The Lipa camp or the story of an announced disaster. For thirteen days, 900 people have braved the rain, wind, snow and mercury below 0 ° C in the mountains of the canton of Una Sana in the north-west of Bosnia and Herzegovina, near the border with Croatia. On December 23, the indigent Lipa camp was completely destroyed by an arson shortly after the International Organization for Migration (IOM), in charge of its management, was forced to leave the site.
“Our withdrawal was planned”, says Peter Van der Auweraert, the IOM official based in the nearby town of Bihac. Lipa camp was hastily established last April, amid the pandemic, to house migrants taking the Balkan route.
He had remained, since, without running water, neither electricity, nor heating. “The pressure on the authorities since the spring to equip this camp for the harsh winters has been in vain. The European Union announced in September that it would stop funding the operation of the camp under these conditions. Which was done on November 30. One of the tents then collapsed under the weight of the snow, fortunately without causing any injuries ”, explique Peter Van der Auweraert.
“It’s a nightmarish scenario”
IOM therefore packed up, after having distributed sleeping bags and warm clothes, with the idea that the 1,400 migrants then present in the camp would be safer in the various squats of Bihac, located 25 kilometers from Lipa, in expecting better. What 500 of them managed to do. The other 900, blocked by police roadblocks, were returned to Lipa. Half of them were to be greeted by the center of Bradina 250 kilometers further south. But faced with the opposition of a few dozen residents, they were again sent back to Lipa.

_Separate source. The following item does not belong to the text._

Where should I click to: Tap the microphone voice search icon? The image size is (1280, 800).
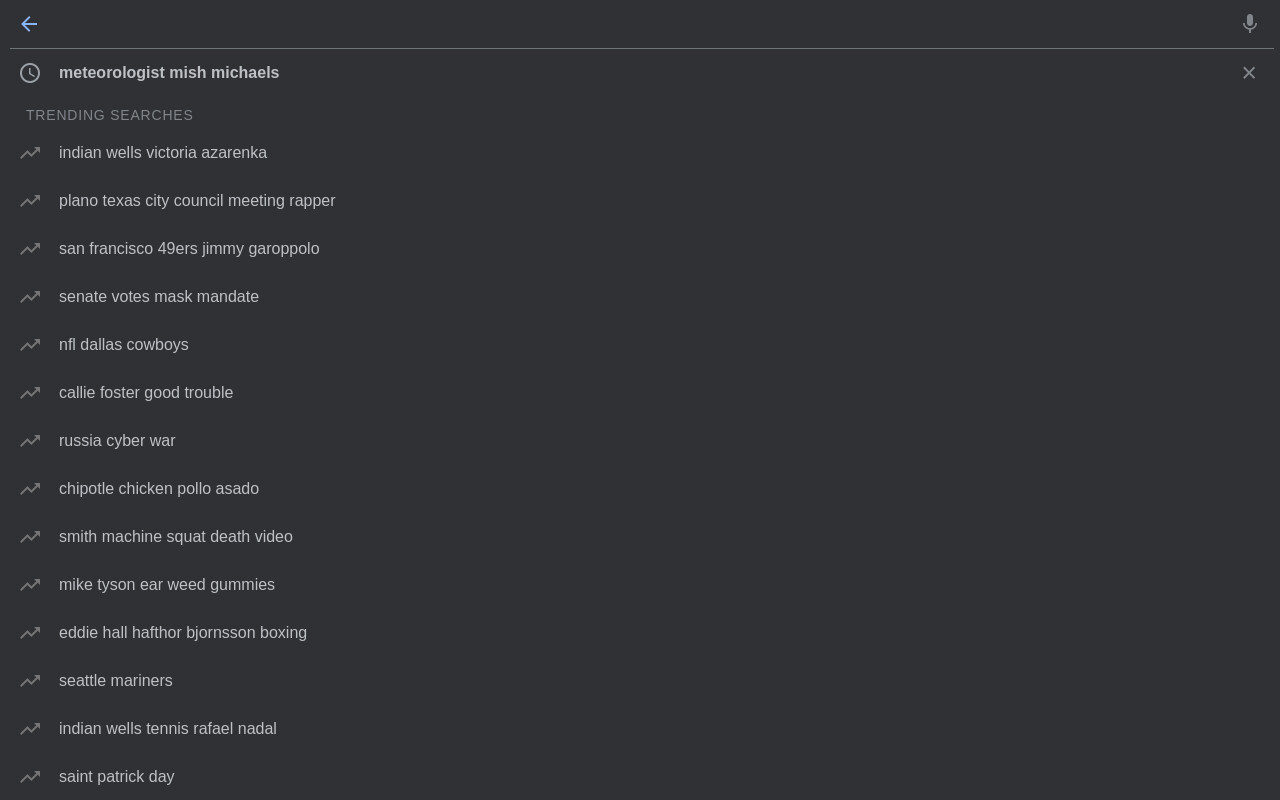pos(1249,24)
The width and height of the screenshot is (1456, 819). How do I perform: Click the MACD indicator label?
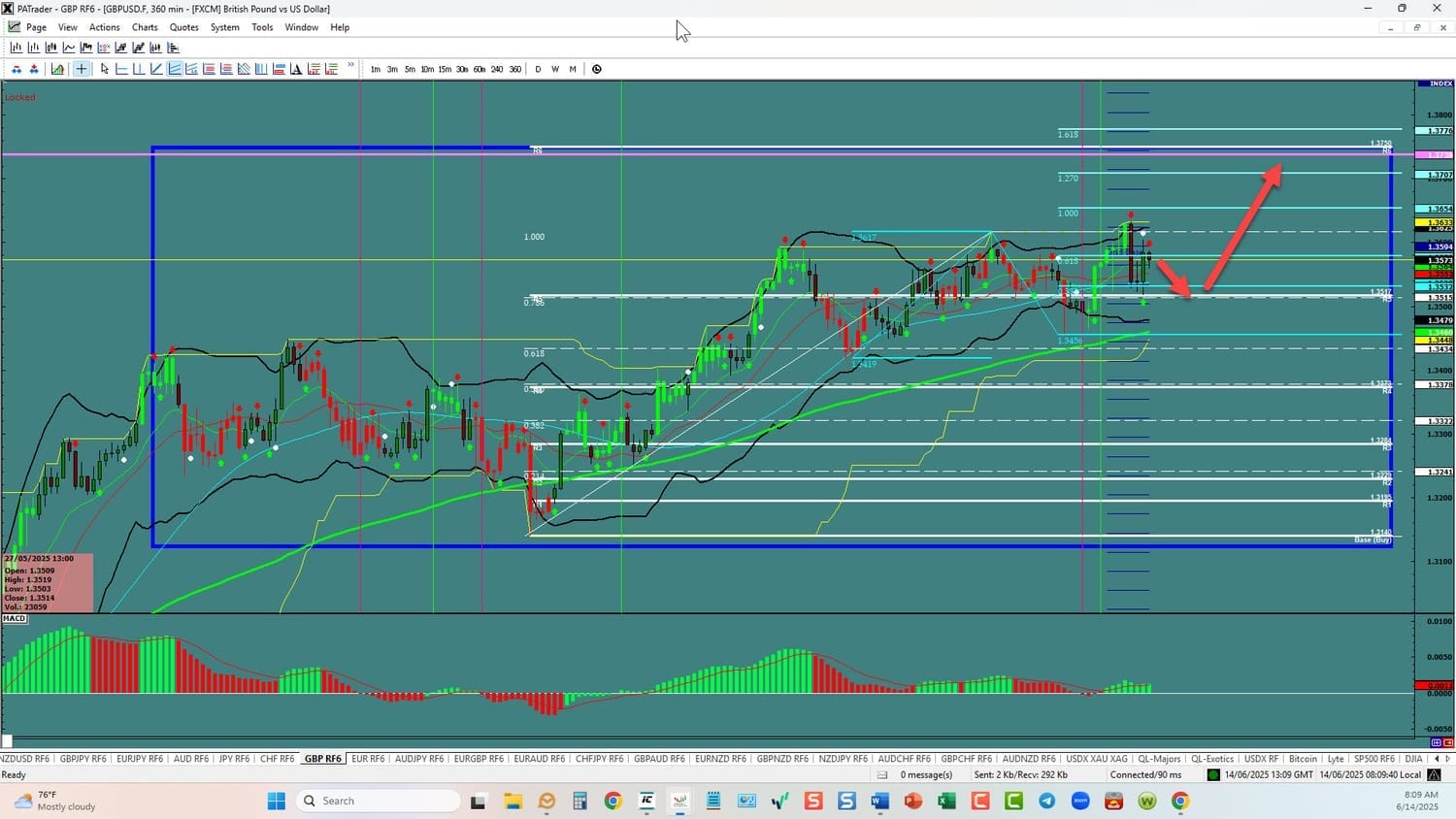[15, 618]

“It’s a nightmarish scenario”, worries Peter Van der Auweraert, who hardly hides his pessimism. Because operational accommodation centers exist, namely the Bradina camp, and that of Bira, in Bihac, which has 1,500 to 2,000 places but which the city authorities closed before the local elections last October. .
Both could accommodate the 900 migrants from Lipa, the thousand others scattered in the squats of Bihac, and several hundred in the streets elsewhere in the country. “We have the money, the assistance, the centers available, but we come up against dissensions between the local, regional and federal political authorities”, he laments.
In three years, with the support of Europe, the United States and the Danish Refugee Council, reception capacities for 8,000 people have been created making it possible to accommodate more or less all the migrants present on the site. Bosnian soil.
“The tents, erected on the ground, are unusable”
Faced with the emergency in Lipa, the European Commission released on January 3 additional aid of 3.5 million euros, in addition to the 4.5 million euros allocated last April. “The situation in Una Sana canton is unacceptable”, said Vice President Josep Borrel indignantly. “The local authorities must make available the existing facilities and provide a temporary solution until the Lipa camp is rebuilt into a permanent facility”, he pleaded.
→ LARGE FORMAT. “I was a slave in Libya”
Called to the rescue, the army has erected a dozen tents in Lipa, and must start repairing the road and supplying water and electricity. But according to Peter Van der Auweraert, “The tents, erected on the ground, are unusable and do not provide a solution for the coming days and weeks.”
Seven months after the Federal Administrative Court had actually forced him to do so, Federal Interior Minister Horst Seehofer (CSU) gave in to the dispute over church asylum. It’s about so-called Dublin cases. These are refugees who are threatened with deportation to the European country where they were first registered during their flight. In order to be protected from repatriation, they should in future have to spend less time in church asylum.
Dublin cases make up the lion’s share of church asylums. In December there were 282 such cases out of 295 church asylums, according to the nationwide working group “Asylum in the Church”. The Dublin Regulation states that you should complete your asylum procedure in the EU state you enter first. Other European countries can take over the asylum procedure in humanitarian emergencies. They have to take it over if they fail to send the refugee to the other EU country for six months. Only in cases when the refugees go into hiding in Germany do German authorities have 18 instead of six months to send the refugees to other EU countries.
Many refugees resist being returned to other EU countries because they had traumatic experiences there. They were abandoned homeless in Italy, tortured in Croatia or had to endure in Greek slum camps. Other refugees have relatives in Germany who look after them and therefore want to stay here. If parishes recognize a humanitarian hardship, they grant sanctuary. Most of the refugees in church asylum are also sick. When so-called Dublin cases go to church asylum, all they have to do is wait until the six or 18 months are up. Then you can stay here until your asylum procedure has been completed.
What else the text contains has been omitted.